What the exercise asks >> Would you set down the complete data below, exactly as shown?

*** Opening Supplied material ***

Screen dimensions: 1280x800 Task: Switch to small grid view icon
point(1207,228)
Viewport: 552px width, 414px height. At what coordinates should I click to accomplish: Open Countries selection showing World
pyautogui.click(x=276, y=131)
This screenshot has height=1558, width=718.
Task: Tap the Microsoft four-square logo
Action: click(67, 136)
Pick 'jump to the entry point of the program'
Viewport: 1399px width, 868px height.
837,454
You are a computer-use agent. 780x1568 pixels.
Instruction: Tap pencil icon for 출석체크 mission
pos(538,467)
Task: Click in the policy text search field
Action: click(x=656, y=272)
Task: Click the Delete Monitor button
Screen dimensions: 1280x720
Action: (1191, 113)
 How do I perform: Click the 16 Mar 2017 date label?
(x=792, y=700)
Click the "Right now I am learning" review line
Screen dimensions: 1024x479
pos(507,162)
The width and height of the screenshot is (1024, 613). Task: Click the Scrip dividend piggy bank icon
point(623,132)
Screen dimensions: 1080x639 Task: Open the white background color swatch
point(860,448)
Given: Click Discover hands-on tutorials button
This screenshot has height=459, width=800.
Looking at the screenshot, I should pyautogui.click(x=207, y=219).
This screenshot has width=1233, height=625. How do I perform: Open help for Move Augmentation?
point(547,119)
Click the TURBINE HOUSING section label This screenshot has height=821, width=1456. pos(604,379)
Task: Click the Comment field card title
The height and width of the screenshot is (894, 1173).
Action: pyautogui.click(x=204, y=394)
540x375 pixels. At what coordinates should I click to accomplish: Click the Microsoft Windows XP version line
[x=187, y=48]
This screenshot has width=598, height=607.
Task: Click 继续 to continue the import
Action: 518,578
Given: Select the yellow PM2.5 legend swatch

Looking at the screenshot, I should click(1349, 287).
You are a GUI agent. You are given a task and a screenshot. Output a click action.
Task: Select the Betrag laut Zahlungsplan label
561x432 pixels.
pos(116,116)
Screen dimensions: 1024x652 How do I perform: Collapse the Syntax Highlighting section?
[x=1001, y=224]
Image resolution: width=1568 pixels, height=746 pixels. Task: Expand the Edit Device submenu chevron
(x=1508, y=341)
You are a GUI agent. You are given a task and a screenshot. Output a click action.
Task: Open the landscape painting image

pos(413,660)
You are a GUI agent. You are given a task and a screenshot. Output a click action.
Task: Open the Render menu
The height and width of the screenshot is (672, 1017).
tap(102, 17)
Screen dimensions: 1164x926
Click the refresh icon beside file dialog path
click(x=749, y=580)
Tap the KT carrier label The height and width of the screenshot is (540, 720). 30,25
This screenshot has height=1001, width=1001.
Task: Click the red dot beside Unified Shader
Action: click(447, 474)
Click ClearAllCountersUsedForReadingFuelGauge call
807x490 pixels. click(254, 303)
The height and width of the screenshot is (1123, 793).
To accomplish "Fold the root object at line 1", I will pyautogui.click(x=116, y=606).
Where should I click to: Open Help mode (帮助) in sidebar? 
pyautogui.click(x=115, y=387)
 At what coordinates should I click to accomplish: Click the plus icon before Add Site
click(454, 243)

*** Closing Supplied material ***

Solution for this problem >>
Screen dimensions: 1280x800 Task: Switch to small grid view icon
point(1207,228)
Viewport: 552px width, 414px height. At what coordinates should I click to accomplish: Open Countries selection showing World
pyautogui.click(x=276, y=131)
This screenshot has height=1558, width=718.
Task: Tap the Microsoft four-square logo
Action: click(67, 136)
Pick 'jump to the entry point of the program'
Viewport: 1399px width, 868px height.
837,454
You are a computer-use agent. 780x1568 pixels.
Instruction: Tap pencil icon for 출석체크 mission
pos(538,467)
Task: Click in the policy text search field
Action: click(x=656, y=272)
Task: Click the Delete Monitor button
Screen dimensions: 1280x720
Action: (1191, 113)
 How do I perform: Click the 16 Mar 2017 date label?
(x=792, y=700)
Click the "Right now I am learning" review line
Screen dimensions: 1024x479
pos(507,162)
The width and height of the screenshot is (1024, 613). Task: Click the Scrip dividend piggy bank icon
point(623,132)
Screen dimensions: 1080x639 Task: Open the white background color swatch
point(860,448)
Given: Click Discover hands-on tutorials button
This screenshot has height=459, width=800.
Looking at the screenshot, I should pyautogui.click(x=207, y=219).
This screenshot has width=1233, height=625. How do I perform: Open help for Move Augmentation?
point(547,119)
Click the TURBINE HOUSING section label This screenshot has height=821, width=1456. pos(604,379)
Task: Click the Comment field card title
The height and width of the screenshot is (894, 1173).
Action: pyautogui.click(x=204, y=394)
540x375 pixels. At what coordinates should I click to accomplish: Click the Microsoft Windows XP version line
[x=187, y=48]
This screenshot has width=598, height=607.
Task: Click 继续 to continue the import
Action: 518,578
Given: Select the yellow PM2.5 legend swatch

Looking at the screenshot, I should click(1349, 287).
You are a GUI agent. You are given a task and a screenshot. Output a click action.
Task: Select the Betrag laut Zahlungsplan label
561x432 pixels.
pos(116,116)
Screen dimensions: 1024x652 How do I perform: Collapse the Syntax Highlighting section?
[x=1001, y=224]
Image resolution: width=1568 pixels, height=746 pixels. Task: Expand the Edit Device submenu chevron
(x=1508, y=341)
You are a GUI agent. You are given a task and a screenshot. Output a click action.
Task: Open the landscape painting image

pos(413,660)
You are a GUI agent. You are given a task and a screenshot. Output a click action.
Task: Open the Render menu
The height and width of the screenshot is (672, 1017).
tap(102, 17)
Screen dimensions: 1164x926
Click the refresh icon beside file dialog path
click(x=749, y=580)
Tap the KT carrier label The height and width of the screenshot is (540, 720). 30,25
This screenshot has height=1001, width=1001.
Task: Click the red dot beside Unified Shader
Action: click(447, 474)
Click ClearAllCountersUsedForReadingFuelGauge call
807x490 pixels. click(254, 303)
The height and width of the screenshot is (1123, 793).
To accomplish "Fold the root object at line 1", I will pyautogui.click(x=116, y=606).
Where should I click to: Open Help mode (帮助) in sidebar? 
pyautogui.click(x=115, y=387)
 At what coordinates should I click to accomplish: Click the plus icon before Add Site
click(454, 243)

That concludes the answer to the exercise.